Yarn bombers celebrate coronation
Heather Howarth tugged at King Charles III’s ears and tittered with satisfaction.
The other ladies who gather to knit and natter in her small English village thought they should be bigger. But when creating a crocheted likeness of the new king, she was determined not to cause offence.
“He might not like this one,” she said reaching out to give the king a fond pat. “But he’ll love his Grenadier Guards!”

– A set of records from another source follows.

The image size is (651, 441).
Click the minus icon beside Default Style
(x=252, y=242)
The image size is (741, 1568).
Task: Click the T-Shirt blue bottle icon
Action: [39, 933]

Howarth and her friends in the village of Hurst, a stone’s throw from Reading, west of London, have fashioned a woolly coronation procession to rival the pomp and circumstance that will take place when Charles is crowned on May 6 at Westminster Abbey. Sheathing the 29 posts that circle the community pond with their knitted and crocheted creations, the women have recreated the cast of characters set to attend the big event.
There’s the king, of course, the queen consort and the Archbishop of Canterbury. And lots of Grenadier Guards.
The Hurst Hookers are part of phenomenon that has taken hold across Britain in recent years, with guerrilla knitters and crochet enthusiasts celebrating holidays and royal occasions by decorating the nation’s red pillar post boxes and other public spaces with their handiwork. There’s no money in it, and the creations are sometimes stolen. But they do it anyway because they have fun brightening their communities, even if no one asked them to.
“Yarn bombers” around the country have been hard at work for months creating everything from golden coaches to crenelated castles and jewel-encrusted crowns that will add fuzzy bits of colour to the coronation festivities.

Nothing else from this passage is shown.